Here's where it gets complicated. As to U.S. protection, the short answer is that Freud's work is likely still protected in the U.S. if it was published after 1923 and with proper notice. Here's why. If Freud's works, first published in Europe, were published with a copyright notice, then they are protected in the U.S. for 95 years from the date of first publication. If they were not published with a copyright notice, or if they were republished before 1978 with valid copyright notice, then U.S. courts may differ as how to treat them but, according to author Steve Fishman (whose book you cited) the best approach as to such works is:
"A work first published outside the U.S. without a copyright notice before 1978, and never republished before 1978 with valid notice, would be treated as in the public domain only if (1) the author has been dead more than 70 years (the same rule as for unpublished works); and (2) the work was first published before 1923 (the same rule as for works published outside the U.S. with a valid notice).What's this got to do with restoration? Not much. Restoration is the process by which previously public domain works in the U.S. are resurrected and are awarded copyright protection.

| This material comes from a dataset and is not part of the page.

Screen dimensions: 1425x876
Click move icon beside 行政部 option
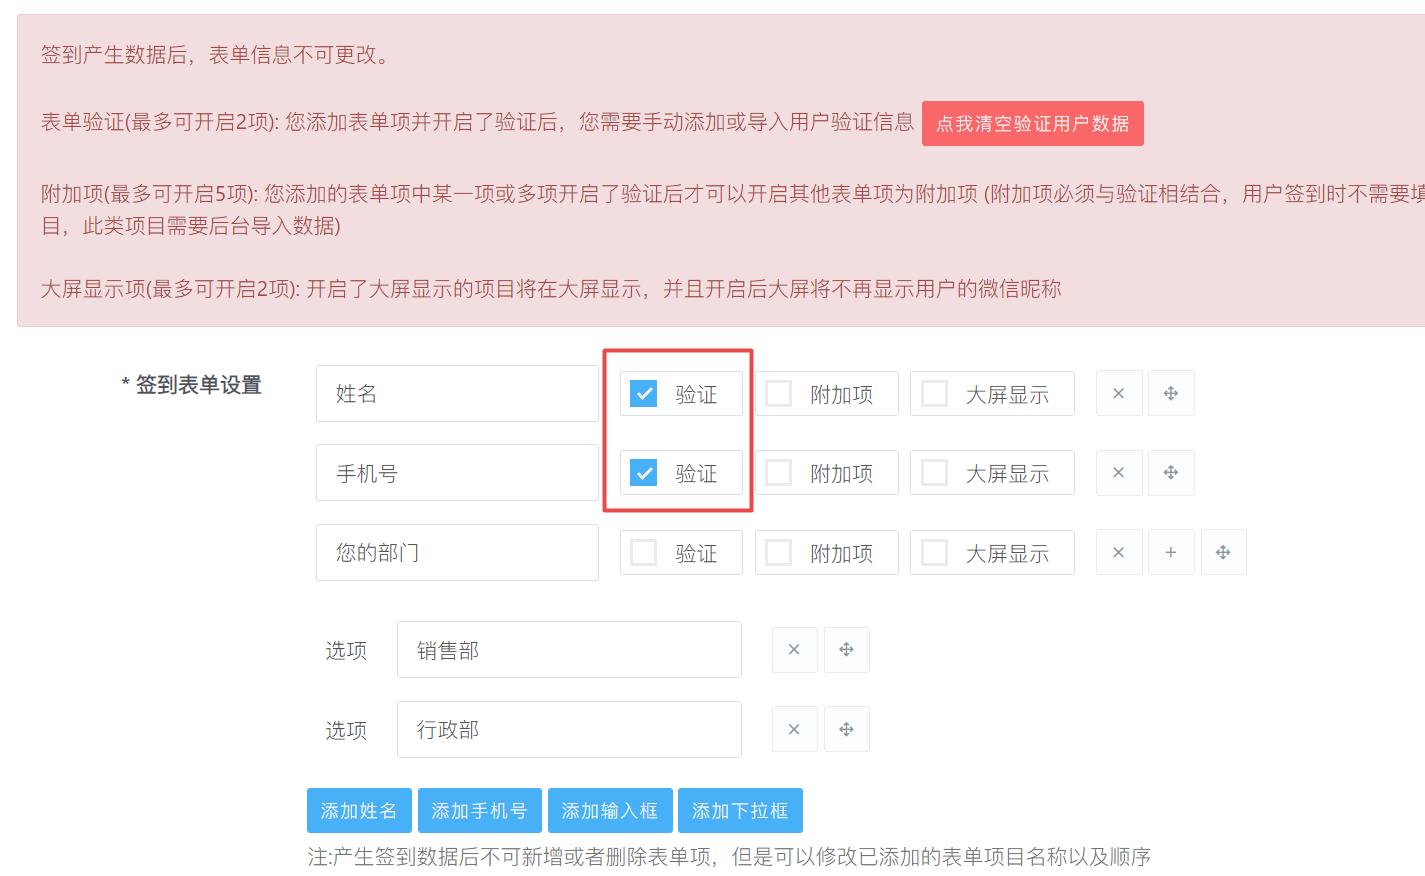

The U.S. agreed to permit restoration of certain works as a condition to joining an international treaty in 1994. We don't believe restoration is relevant to Freud's work because restoration applies to works that have already fallen into the public domain in the U.S. because they were works published:
- between January 1, 1923 and March 1, 1989 without a proper copyright notice, or
- during the years 1923-1963 but never had their copyrights renewed by filing an application with the U.S. Copyright Office during the 28th year after publication, or
- in countries with which the United States had no copyright relations.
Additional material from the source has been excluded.